→ REQUIRED WORK:
The finished copy should match every record exactly and contain no pictures.

■ ■ ■ ■ ■

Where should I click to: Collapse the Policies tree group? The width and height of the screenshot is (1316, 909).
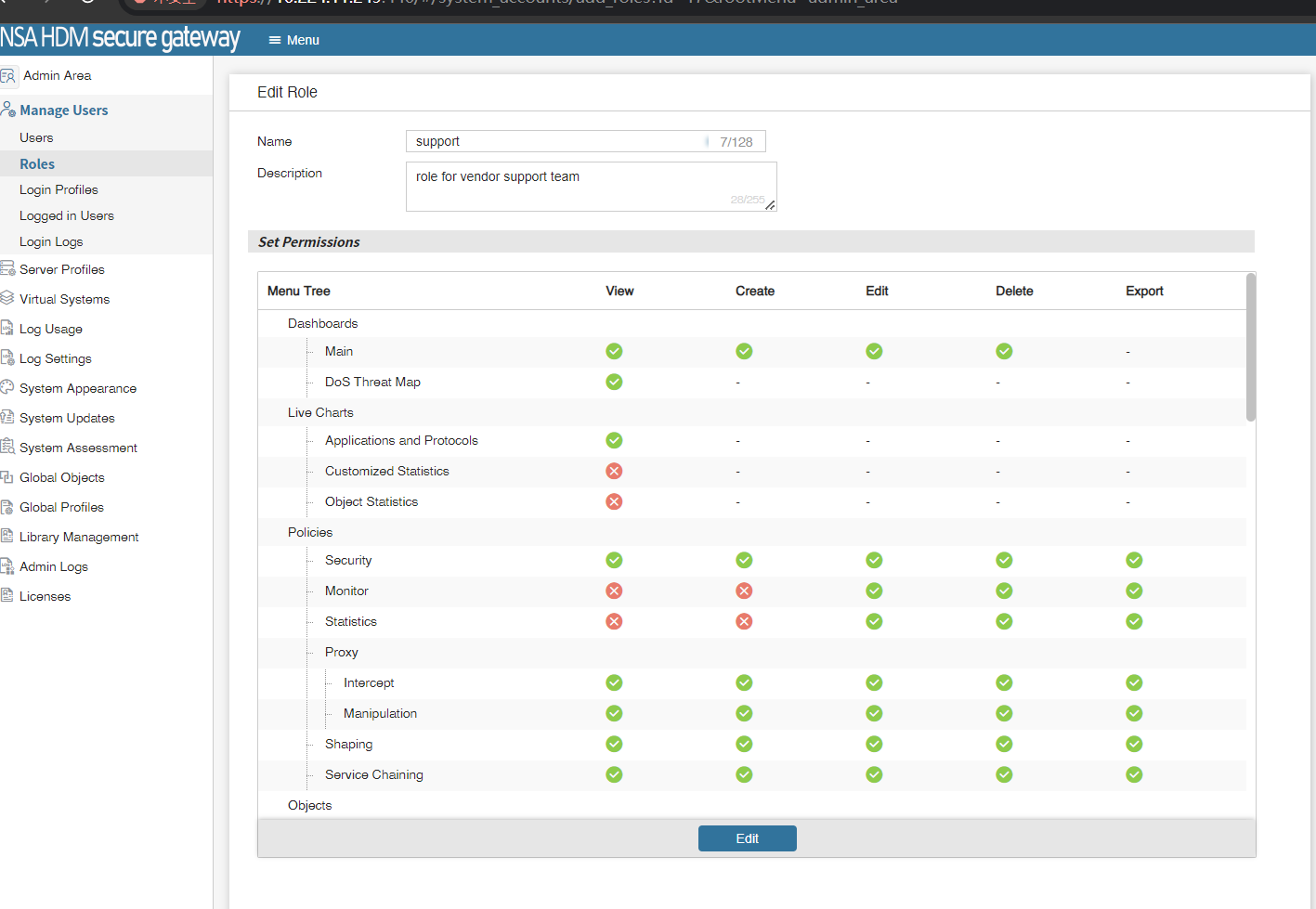[309, 533]
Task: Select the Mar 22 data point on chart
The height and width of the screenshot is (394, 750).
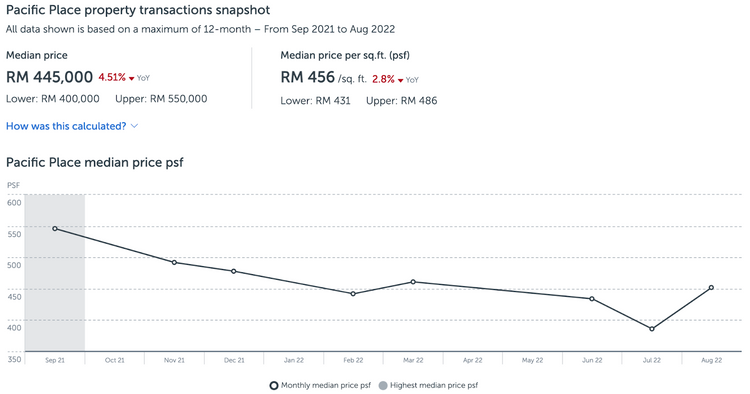Action: point(413,282)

■ ■ ■ ■ ■

→ REPLY:
Where should I click to: Collapse the Policies tree group? The width and height of the screenshot is (1316, 909).
[309, 533]
Task: Select the Mar 22 data point on chart
The height and width of the screenshot is (394, 750).
Action: point(413,282)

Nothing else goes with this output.